Saturday, April 2, 2011

Second Saturday

This is a better Saturday than last.  I was so tired last Saturday I took a 2-hour nap in the middle of the day.  It is almost bedtime now and I have not felt the need to nap yet.  Hopefully I will have another good night of sleep, like last night.  I have only taken one prescription pill for nausea today but I have needed to take Zantac also and a bit of antacid.  Nausea is not my problem, heartburn is!  I have to remember to drink plenty of water too.  Water seems to make the biggest difference in how I feel -- the more the better. 
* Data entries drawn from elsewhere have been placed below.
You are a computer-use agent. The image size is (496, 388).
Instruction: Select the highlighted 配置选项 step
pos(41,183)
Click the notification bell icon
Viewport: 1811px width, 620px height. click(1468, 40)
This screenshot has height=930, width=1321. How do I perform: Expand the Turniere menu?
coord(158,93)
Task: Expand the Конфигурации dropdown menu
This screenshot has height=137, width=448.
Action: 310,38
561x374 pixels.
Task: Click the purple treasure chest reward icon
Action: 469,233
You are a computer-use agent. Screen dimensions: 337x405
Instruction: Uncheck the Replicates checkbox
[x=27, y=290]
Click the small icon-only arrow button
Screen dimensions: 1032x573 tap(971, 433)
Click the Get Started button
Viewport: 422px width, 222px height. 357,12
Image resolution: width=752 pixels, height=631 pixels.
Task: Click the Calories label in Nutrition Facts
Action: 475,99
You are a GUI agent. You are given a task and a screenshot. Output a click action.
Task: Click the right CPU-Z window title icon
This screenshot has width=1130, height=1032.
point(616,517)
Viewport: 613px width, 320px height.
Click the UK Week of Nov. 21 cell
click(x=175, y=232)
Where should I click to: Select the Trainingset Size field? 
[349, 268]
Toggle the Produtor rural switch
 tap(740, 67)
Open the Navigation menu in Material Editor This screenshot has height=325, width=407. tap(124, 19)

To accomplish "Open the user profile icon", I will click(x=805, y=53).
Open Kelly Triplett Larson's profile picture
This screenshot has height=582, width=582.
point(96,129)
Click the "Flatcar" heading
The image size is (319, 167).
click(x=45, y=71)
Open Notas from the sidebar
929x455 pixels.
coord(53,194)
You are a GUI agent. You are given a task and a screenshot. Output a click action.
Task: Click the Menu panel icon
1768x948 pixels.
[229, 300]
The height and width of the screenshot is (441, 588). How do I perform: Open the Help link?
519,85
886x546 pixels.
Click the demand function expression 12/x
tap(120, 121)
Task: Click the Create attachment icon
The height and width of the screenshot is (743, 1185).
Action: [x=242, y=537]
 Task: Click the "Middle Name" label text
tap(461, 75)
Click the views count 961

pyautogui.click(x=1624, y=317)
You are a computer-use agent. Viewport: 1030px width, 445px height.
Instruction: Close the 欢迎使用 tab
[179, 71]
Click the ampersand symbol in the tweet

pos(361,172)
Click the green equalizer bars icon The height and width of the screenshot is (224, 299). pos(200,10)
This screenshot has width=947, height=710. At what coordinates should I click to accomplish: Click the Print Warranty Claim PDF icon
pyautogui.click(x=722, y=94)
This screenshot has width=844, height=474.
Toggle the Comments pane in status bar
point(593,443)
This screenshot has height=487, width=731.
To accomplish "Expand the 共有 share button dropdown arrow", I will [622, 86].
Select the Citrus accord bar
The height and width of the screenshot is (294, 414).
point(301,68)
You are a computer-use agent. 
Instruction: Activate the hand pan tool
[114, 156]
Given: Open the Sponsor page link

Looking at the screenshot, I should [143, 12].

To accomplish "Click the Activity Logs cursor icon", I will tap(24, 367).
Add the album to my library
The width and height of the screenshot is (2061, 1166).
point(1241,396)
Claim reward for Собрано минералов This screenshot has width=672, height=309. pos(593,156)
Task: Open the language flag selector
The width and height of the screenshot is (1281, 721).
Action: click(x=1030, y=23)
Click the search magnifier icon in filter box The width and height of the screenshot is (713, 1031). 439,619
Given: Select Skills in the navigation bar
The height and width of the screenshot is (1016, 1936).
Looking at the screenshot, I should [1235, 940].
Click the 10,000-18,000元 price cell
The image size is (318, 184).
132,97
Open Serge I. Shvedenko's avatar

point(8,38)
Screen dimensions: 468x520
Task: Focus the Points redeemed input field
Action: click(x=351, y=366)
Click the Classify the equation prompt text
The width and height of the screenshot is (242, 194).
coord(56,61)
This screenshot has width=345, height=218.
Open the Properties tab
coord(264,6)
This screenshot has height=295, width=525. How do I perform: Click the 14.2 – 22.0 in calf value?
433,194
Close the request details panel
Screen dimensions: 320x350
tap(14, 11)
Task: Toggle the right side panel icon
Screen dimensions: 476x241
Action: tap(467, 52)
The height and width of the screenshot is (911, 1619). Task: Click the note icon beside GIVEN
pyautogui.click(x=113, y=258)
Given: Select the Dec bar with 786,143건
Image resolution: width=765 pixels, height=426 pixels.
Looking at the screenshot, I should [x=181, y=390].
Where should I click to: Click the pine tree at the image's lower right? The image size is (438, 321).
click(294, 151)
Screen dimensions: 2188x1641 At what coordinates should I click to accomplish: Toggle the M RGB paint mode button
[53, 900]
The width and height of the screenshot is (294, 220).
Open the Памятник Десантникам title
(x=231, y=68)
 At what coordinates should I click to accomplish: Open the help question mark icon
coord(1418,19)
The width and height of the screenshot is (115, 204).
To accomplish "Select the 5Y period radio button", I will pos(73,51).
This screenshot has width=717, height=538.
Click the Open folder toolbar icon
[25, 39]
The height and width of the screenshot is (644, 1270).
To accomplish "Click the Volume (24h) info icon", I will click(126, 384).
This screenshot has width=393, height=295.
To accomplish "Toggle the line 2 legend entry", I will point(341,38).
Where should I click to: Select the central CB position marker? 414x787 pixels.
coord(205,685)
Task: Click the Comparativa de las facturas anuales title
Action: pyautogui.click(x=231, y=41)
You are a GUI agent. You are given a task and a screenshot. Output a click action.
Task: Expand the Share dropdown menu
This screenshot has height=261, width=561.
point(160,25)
Today I worked, like normal.  I walked and chatted with friends, like normal.  I went out to dinner with hubby, like normal.  There are many days when I feel normal and almost forget that there is a huge battle going on in my body.  The sun comes up, I walk the dog, I make breakfast, joke with the family, clean up, and basically go about my life, like normal.  I can certainly understand why some are concerned about me, thinking I am still in denial.  Life often seems quite normal.  I am, however, aware that things are not my "normal" normal.  There is a battle going on.  I am sick right now, but every like-normal day reminds  me that this is a temporary situation and my chances of overcoming this are excellent, providing I follow what my doctors recommend and take time and care of me. 

Who knows what tomorrow will bring for me.  I only know that right now I feel okay.  I have spent a wonderful day with my husband and children, friends, and loved ones.  I have eaten well.  I have spent time being active.  I have spent time reflecting and being grateful.  I know God is with me.  He will guide me through this and I will, hopefully, learn the lesson I am meant to learn.  I am not afraid.  I am certain that there is something good that will come out of all of this, even if it is just the lesson for those who are in my life that it is very important to take care of themselves.  Get those mammograms, do the self-exams, see your doctor regularly.  You are an important part of this world and must take care of you.